Duplicate the lines of the listing starting at the one containing "Screen dimensions: 262x175" and ending at the one containing "point(350,86)", leaving out the pictures.

> **Material for this task**:
-.-.-
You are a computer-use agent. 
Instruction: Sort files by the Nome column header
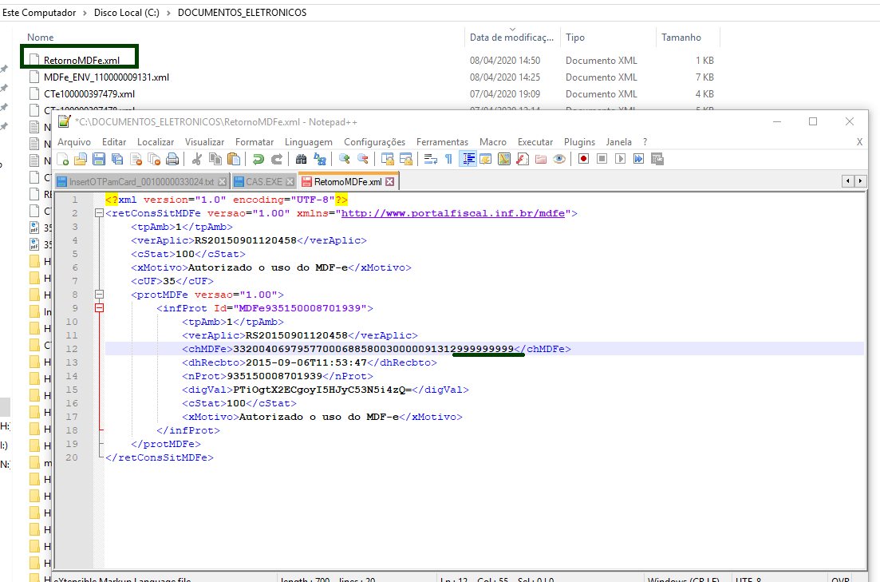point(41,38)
-.-.-
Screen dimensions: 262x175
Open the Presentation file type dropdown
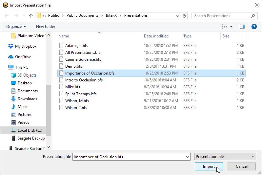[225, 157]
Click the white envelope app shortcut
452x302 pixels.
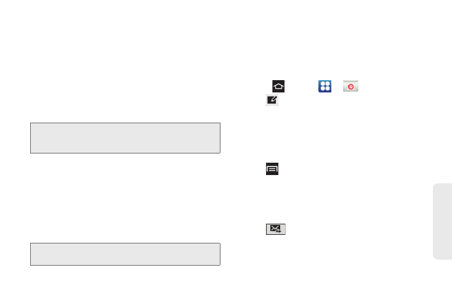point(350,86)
-.-.-
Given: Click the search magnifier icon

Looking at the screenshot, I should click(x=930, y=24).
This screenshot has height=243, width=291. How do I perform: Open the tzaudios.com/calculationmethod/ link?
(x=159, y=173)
-.-.-
> **The reply**:
Screen dimensions: 262x175
Open the Presentation file type dropdown
[225, 157]
Click the white envelope app shortcut
452x302 pixels.
point(350,86)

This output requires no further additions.